The St Ives fine art scene began in the late 1920s with Ben Nicholson’s discovery and promotion of a local retired fisherman and amateur artist, Alfred Wallis, who had taken up painting just a few years earlier after the death of his wife (‘for company’). Wallis’ naive depictions of local fishing life, often painted on pieces of driftwood or bits of cardboard packaging, attracted a great deal of appreciation from artists both in St Ives and in London, although unfortunately not with the wider art-buying public. Despite Nicholson’s earnest championing, Wallis was never able to make a steady living out of his art and died in penury in 1942.

His mentor fared considerably better. Nicholson became the figurehead of the St Ives School, which, though similarly inspired by the rugged, natural beauty of the area as its Newlyn predecessor, leaned more towards a non-figurative, semi-abstract approach to art, as highlighted by Nicholson’s own work and that of his second wife, the sculptor, Barbara Hepworth, who was profoundly inspired by the contours of the Cornish landscape.

The couple split in the 1950s, with Nicholson moving to Switzerland, while Hepworth continued to live and work in St Ives, overseeing the rise of a new group of artists in the 1950s and 60s – including people such as Peter Lanyon, Bryan Wynter, John Wells, Roger Hilton and Terry Frost – and watching the movement undergo a split between those who still wanted to take a semi-realistic approach to their paintings and those, of whom Hepworth was one, who favoured abstraction (and who would form their own splinter group, the Penwith Society). Hepworth kept busy until her death in a fire in 1975. Her house and garden are today a museum dedicated to her work and influence (see here). In 1993 the importance of St Ives’ artistic legacy was given further acknowledgement with the opening of the Tate St Ives, an outpost of the great London gallery dedicated to British art (see here).

Newlyn also boasts its own grand collection, the Newlyn Art Gallery (see here) , one of the finest for contemporary art outside of London. Other notable galleries in the Southwest include: the Bristol City Museum and Art Gallery (see here), which contains works by both Nicholson and Hepworth, a gallery of Pre-Raphaelite paintings and a whole gallery devoted to works by the Bristol School, a group of Romantic artists who practised in the city in the early 19th century; Bath’s Victoria Art Gallery (see here), whose collection features works by some of the numerous caricaturists who came to the city in the 18th and early 19th centuries to capture and satirize society life, including John Nixon and James Gillray; and the Plymouth Museum & Art Gallery (see here), which has a wall dedicated to the city’s most famous artistic resident and chronicler of pub life, Beryl Cook (see here), plus a gallery devoted to works by artists of ‘St Ives and the Southwest’.

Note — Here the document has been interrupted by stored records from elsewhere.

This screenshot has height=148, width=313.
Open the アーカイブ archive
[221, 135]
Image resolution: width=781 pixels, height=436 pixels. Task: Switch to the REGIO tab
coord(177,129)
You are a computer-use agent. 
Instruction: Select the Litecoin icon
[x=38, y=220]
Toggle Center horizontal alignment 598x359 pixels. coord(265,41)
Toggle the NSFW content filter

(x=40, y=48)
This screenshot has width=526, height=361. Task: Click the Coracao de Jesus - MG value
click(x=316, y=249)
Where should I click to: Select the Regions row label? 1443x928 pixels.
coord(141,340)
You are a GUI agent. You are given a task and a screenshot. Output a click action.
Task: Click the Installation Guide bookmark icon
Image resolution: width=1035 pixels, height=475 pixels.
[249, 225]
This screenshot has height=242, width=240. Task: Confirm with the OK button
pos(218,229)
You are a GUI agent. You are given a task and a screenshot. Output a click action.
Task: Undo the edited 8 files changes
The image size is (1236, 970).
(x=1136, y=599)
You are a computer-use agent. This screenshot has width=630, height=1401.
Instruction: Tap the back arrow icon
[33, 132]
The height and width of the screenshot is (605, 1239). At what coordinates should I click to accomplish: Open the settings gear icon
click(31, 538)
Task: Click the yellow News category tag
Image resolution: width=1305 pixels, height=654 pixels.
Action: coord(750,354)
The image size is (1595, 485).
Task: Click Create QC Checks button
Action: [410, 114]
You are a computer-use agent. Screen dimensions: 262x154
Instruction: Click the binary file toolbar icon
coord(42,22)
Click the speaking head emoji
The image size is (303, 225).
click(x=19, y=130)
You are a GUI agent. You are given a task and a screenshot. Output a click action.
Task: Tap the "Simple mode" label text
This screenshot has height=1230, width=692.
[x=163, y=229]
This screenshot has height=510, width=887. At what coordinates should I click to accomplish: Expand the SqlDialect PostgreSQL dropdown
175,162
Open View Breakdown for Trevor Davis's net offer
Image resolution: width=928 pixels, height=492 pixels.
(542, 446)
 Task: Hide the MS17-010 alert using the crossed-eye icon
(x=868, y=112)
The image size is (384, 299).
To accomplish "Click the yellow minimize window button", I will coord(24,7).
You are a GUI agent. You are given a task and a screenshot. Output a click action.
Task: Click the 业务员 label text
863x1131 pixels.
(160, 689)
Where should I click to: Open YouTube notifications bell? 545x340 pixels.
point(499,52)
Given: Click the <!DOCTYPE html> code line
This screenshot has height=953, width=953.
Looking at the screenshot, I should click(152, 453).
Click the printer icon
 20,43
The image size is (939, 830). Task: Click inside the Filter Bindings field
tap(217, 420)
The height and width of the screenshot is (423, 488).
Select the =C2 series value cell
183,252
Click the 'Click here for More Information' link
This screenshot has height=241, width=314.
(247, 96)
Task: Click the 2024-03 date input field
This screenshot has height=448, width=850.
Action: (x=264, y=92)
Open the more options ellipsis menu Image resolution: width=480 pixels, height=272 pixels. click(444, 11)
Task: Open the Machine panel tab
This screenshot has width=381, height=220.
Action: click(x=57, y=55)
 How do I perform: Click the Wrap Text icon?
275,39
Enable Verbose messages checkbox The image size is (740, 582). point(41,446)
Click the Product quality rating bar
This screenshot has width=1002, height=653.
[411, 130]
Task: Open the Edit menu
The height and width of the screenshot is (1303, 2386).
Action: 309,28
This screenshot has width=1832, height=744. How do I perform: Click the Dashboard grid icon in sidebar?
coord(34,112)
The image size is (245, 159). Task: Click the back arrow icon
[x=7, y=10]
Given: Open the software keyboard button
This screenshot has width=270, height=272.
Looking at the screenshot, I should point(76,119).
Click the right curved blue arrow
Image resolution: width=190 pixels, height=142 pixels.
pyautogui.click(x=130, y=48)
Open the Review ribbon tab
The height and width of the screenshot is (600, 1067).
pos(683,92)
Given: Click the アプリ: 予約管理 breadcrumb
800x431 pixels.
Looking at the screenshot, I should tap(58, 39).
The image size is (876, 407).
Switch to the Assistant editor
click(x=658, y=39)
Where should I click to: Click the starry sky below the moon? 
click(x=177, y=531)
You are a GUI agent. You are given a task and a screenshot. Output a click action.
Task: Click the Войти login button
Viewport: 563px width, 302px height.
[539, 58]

Bristol’s streets and houses also provide an al fresco gallery for the protest graffiti and whimsical stencilling of local anonymous self-styled ‘guerrilla artist’, Banksy. If they haven’t been painted over yet, works to look out for include a stencil of Charon, the ferryman for the dead, on the side of town’s club boat Thekla, and the Love triangle, which shows a naked fleeing man hanging from a window at which his mistress and her husband stand (painted appropriately enough on the wall of sexual health clinic).